While the quality of managers in emerging Asia has also been raised as a key sticking point for deals in the past, Costabile notes that this can actually have a positive impact in terms of the price of these transactions.
“Many of them are not institutional quality managers. That doesn’t mean they don’t have good quality assets in their portfolios, but it does make the due diligence and underwriting that much harder. And as that becomes harder, the price secondaries players are willing to pay goes down. So for us, if we can underwrite the risk, we are willing to look at the assets – [because since] there aren’t a lot of bidders and it is hard to do the work, we should be rewarded with bigger discounts.”
However, this isn’t necessarily true across the board; some industry players remain sceptical about valuations in Asia.
“Chinese valuations can be even higher than Indian valuations – [i.e.] unrealistic,” says Tim Flower, managing director at HarbourVest Partners. “It is unhelpful when the NAV is calculated with a glass-half-full mentality, and finding a price at which the buyer and seller can work together is harder.”
He believes the situation is about the same as it was 12 to 18 months ago, with the election of Narendra Modi in India fuelling optimism about the economy and exacerbating an already difficult bargaining position for firms.
That’s not to say deals aren’t out there; HarbourVest itself is currently assessing a few opportunities.
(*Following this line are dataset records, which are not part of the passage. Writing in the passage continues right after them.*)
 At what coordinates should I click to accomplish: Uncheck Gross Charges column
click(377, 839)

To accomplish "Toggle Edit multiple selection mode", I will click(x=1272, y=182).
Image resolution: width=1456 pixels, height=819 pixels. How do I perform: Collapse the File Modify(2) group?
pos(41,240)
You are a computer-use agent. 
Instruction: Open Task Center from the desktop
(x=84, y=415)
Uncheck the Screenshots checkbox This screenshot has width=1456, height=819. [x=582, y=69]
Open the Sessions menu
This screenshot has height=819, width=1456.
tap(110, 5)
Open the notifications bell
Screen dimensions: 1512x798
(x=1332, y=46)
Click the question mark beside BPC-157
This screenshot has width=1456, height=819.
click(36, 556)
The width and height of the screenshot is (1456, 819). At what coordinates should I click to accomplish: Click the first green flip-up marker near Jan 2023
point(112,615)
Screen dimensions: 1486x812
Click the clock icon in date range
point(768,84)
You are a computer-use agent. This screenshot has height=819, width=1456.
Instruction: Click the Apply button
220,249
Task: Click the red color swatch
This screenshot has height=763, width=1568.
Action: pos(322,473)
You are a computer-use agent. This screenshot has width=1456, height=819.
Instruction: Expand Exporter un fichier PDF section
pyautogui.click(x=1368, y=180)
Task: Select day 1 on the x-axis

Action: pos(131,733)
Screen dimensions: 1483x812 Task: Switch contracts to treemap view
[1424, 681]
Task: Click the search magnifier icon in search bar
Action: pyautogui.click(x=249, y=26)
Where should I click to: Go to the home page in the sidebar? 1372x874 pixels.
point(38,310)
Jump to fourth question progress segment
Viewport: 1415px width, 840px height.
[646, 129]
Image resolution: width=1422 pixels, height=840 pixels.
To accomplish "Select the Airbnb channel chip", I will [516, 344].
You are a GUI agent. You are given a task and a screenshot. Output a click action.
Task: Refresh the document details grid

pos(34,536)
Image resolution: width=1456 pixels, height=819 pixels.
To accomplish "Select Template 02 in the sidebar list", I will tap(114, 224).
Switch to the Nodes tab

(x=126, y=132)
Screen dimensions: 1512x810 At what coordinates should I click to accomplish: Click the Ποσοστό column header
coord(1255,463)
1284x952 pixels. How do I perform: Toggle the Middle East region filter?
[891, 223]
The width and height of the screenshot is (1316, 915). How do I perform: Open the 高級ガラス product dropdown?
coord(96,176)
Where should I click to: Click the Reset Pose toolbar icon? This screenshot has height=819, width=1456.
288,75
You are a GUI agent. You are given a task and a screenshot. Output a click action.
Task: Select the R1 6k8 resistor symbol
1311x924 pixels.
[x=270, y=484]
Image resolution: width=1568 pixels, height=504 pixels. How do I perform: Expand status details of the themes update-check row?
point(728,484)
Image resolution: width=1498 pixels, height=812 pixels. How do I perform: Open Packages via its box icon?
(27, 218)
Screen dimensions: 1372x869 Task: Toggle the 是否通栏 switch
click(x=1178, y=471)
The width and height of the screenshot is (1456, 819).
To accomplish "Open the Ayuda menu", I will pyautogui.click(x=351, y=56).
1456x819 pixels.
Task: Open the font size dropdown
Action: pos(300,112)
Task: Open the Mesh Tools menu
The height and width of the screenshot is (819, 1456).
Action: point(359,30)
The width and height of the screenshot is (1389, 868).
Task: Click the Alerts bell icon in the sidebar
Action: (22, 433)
But Flower isn’t confident that secondaries players are paying the right prices.
“Pricing has not made deals any easier – not more difficult, necessarily, but not easier,” he says. “There have been traditional LP deals, for managers that I would not even say are second quartile, that are going for prices that I think are ridiculous. So there are a few secondary buyers that are a little bit desperate for LP deals, buying at prices I do not think are justified.”
Still, he adds, what has changed is people’s willingness to consider secondaries as a solution to their problems.
“People are now aware of restructurings – the fact that they can be positive for everybody – and we are seeing more restructuring discussions going on. We are certainly reviewing more restructurings than we were in 2013.”